=== Begin Enclosure ===
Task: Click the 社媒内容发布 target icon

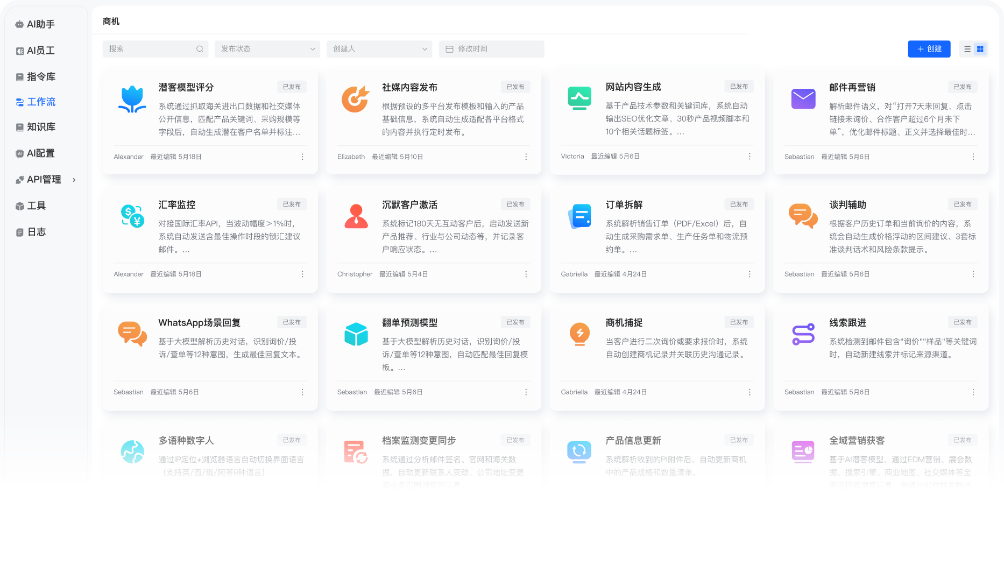Action: click(355, 99)
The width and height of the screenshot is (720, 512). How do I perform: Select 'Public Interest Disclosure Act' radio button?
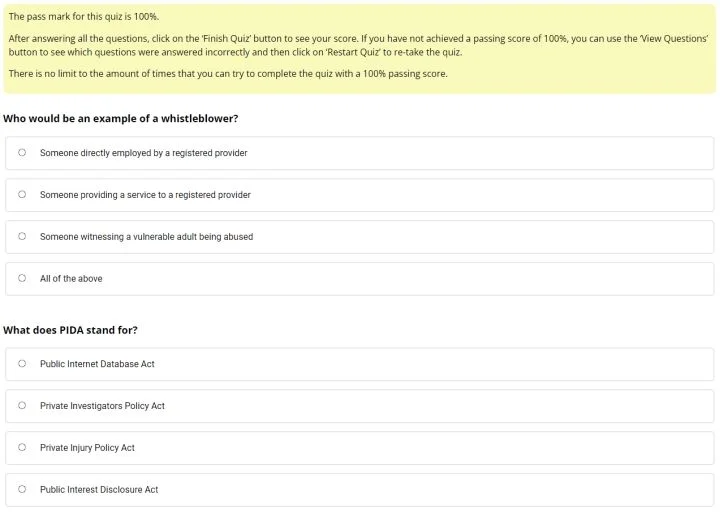click(22, 490)
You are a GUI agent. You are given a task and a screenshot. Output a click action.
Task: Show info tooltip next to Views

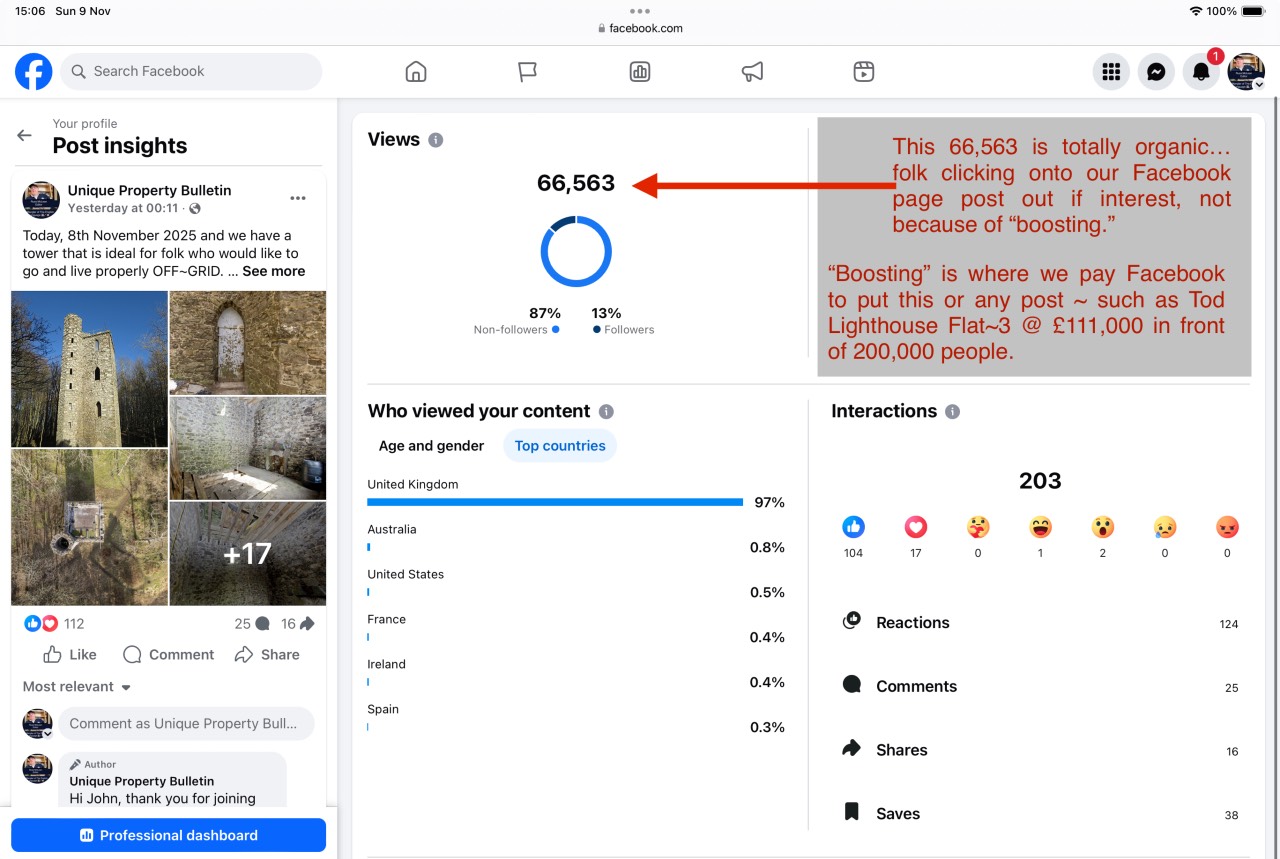(436, 140)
=== End Enclosure ===
-- Exercise details --
Repeat all of the listing above word for word, and exclude the pictures.

-- Exercise output --
Task: Click the 社媒内容发布 target icon

Action: click(355, 99)
The width and height of the screenshot is (720, 512). How do I perform: Select 'Public Interest Disclosure Act' radio button?
click(22, 490)
You are a GUI agent. You are given a task and a screenshot. Output a click action.
Task: Show info tooltip next to Views

(436, 140)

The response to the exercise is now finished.